Living the Intentions
As 2010 came to its close, I attended a beautiful intention-setting and meditation event at the yoga studio to which I belong. I had already created a number of intentions in my heart for the new year, and even shared a few of them here, but I attended this communal session to more deeply commit to my desires and to offer them up in a ritualized way. The gathering did not disappoint, proving to be a truly lovely afternoon of writing intentions, lighting candles, meditating, and chanting.
Since Saturday birthed this new year, I have been embracing my wishes for living into the best version of myself. I’ve begun reading more and watching less by delving into new books I’ve gathered, including Liz Lamoreux’s Inner Excavation and Mark Nepo’s The Book of Awakening. I sat down Sunday afternoon in my studio/office space at home, curtains opened to allow the longed-for sun to shine, a glass of red wine poured, pen in hand, and slowed down to write a letter to a dear friend. And I set a January challenge for myself.
While I created my intentions for this year, I noticed that mind-body-spirit made it’s way onto the page. Again. For at least the second year, if not the third. I’ve struggled over the years to maintain a consistent connection with my body, a holistic connection that is, incorporating my spirit and not simply aimed at “burning calories.” My yoga practice has waxed and waned during the past 7 years, including a 2 year complete hiatus. However, 2010 yielded glimmers of hope in my return to yoga, with *some* steadiness in attendance and practice throughout the year. Yet, I want to more fully honor this intention that keeps showing itself time and again as I close the chapter on one year and begin the next. Thus, I’ve created a “January Yoga Journey:” I am challenging myself to practice yoga every weekday for this month.
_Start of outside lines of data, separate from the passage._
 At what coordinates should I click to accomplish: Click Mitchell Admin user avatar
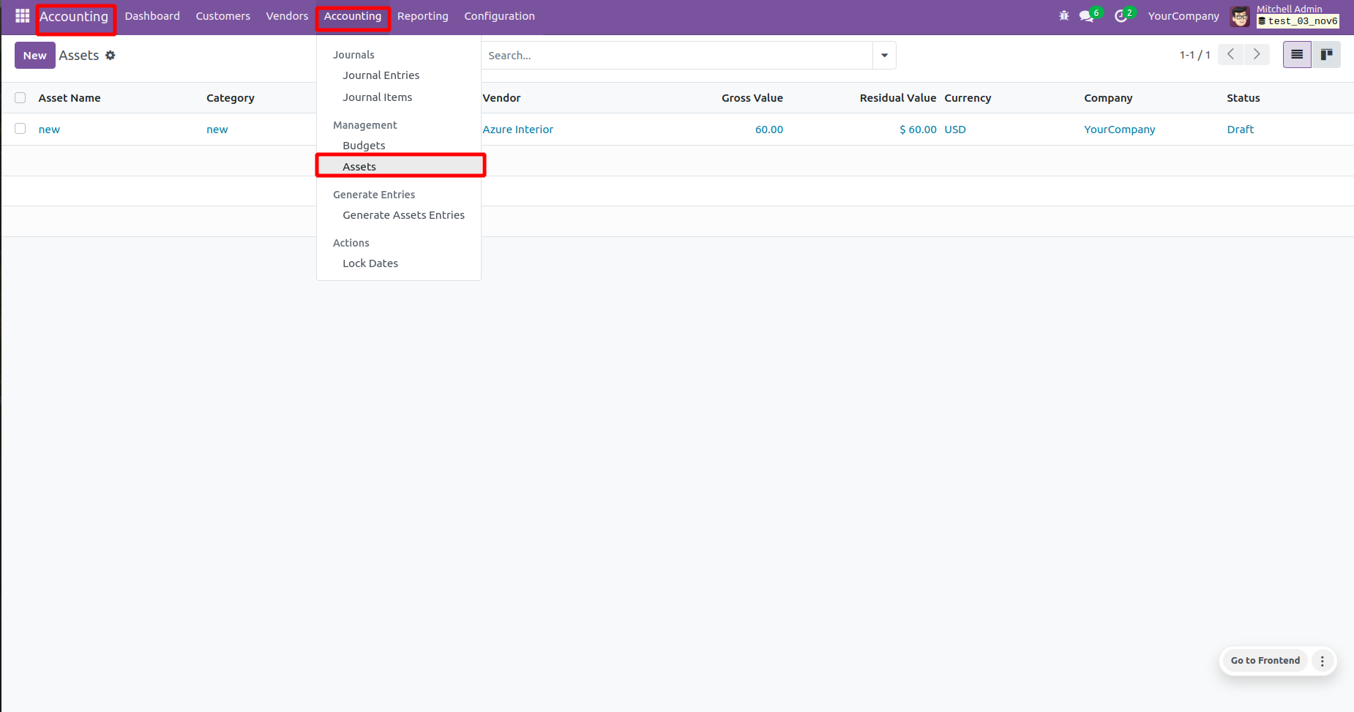[x=1240, y=16]
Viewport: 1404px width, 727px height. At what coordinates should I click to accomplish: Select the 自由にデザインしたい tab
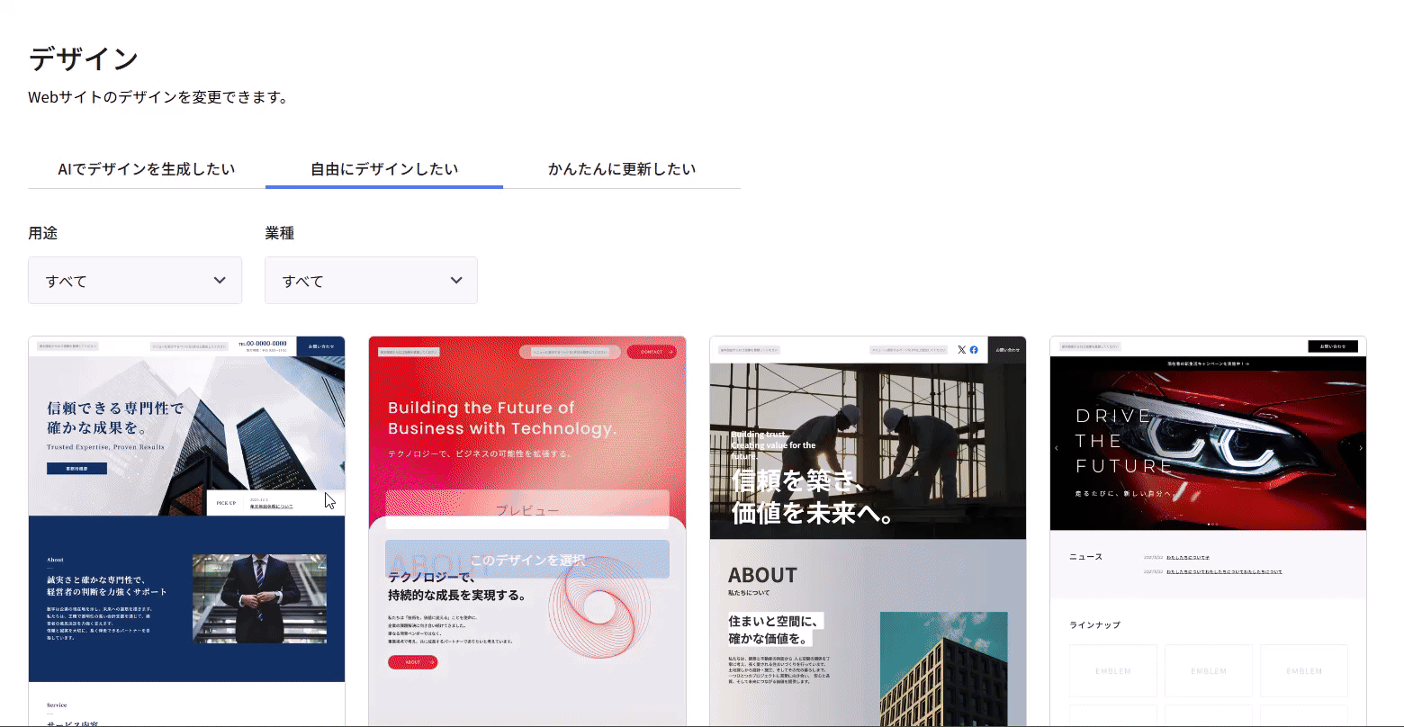pyautogui.click(x=384, y=169)
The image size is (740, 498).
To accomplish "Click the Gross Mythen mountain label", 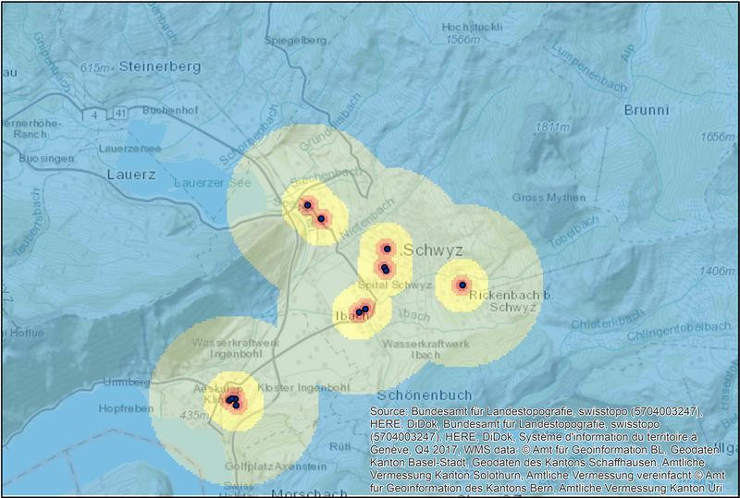I will click(x=549, y=198).
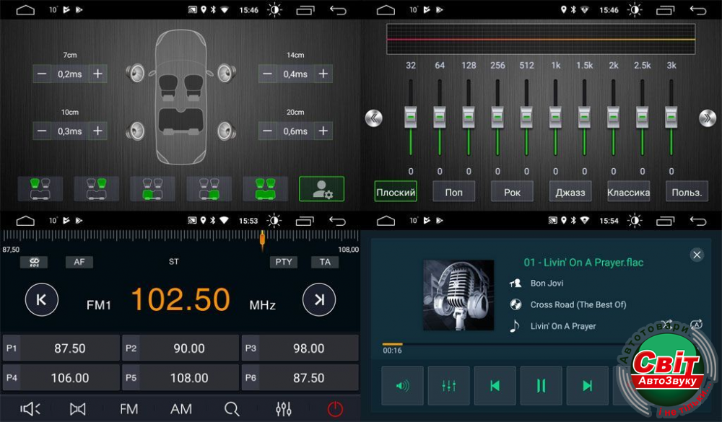The width and height of the screenshot is (722, 422).
Task: Decrease the 0,6ms speaker delay with minus
Action: (268, 131)
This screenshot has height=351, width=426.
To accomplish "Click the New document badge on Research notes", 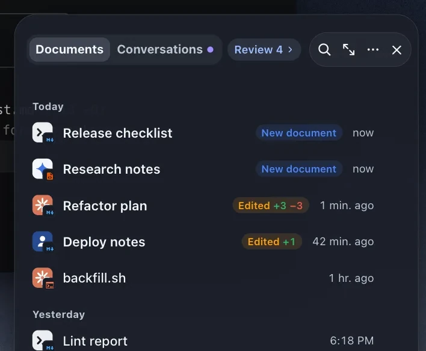I will point(299,169).
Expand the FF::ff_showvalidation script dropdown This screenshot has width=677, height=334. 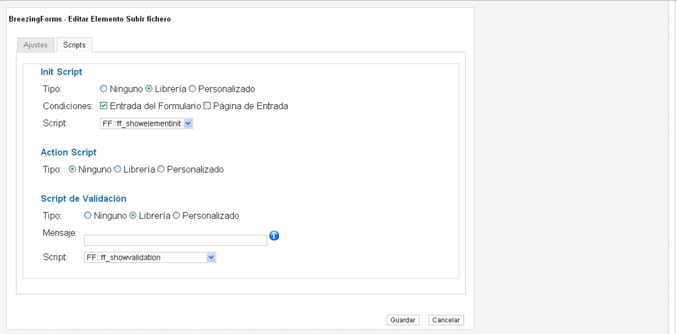150,258
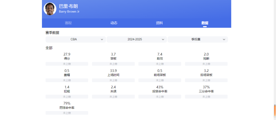Screen dimensions: 276x120
Task: Click the 未上榜 bar under 得分
Action: coord(67,64)
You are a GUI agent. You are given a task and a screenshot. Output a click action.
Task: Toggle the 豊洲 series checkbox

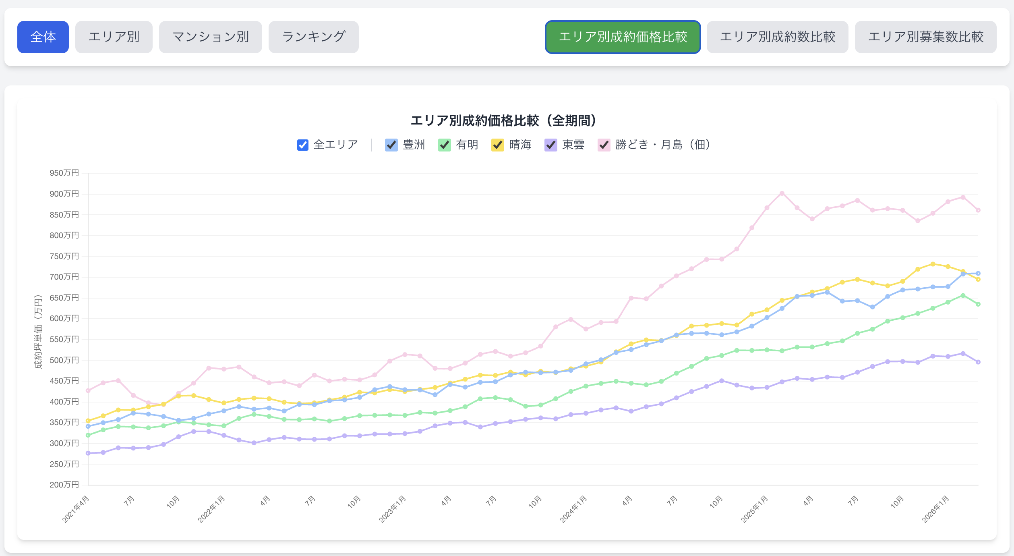pyautogui.click(x=391, y=145)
I want to engage in this experiment, to commit to a focus on mind-body-spirit through yoga, for one month–a realistic goal, I think. And then I want to simply observe what emerges. How will I feel? Will something in my life, internally or externally, have shifted over the course of the month? Will I see with new eyes? Will I want to continue this JYJ into February (and then what would I call it?!)?
I was fearful of sharing this challenge with you, but I know all too well that telling others about your goals helps to manifest them. Today is Day 2 and I’ll keep you posted as this journey unfolds. Do you have a challenge you’ve set for yourself? Want to share it?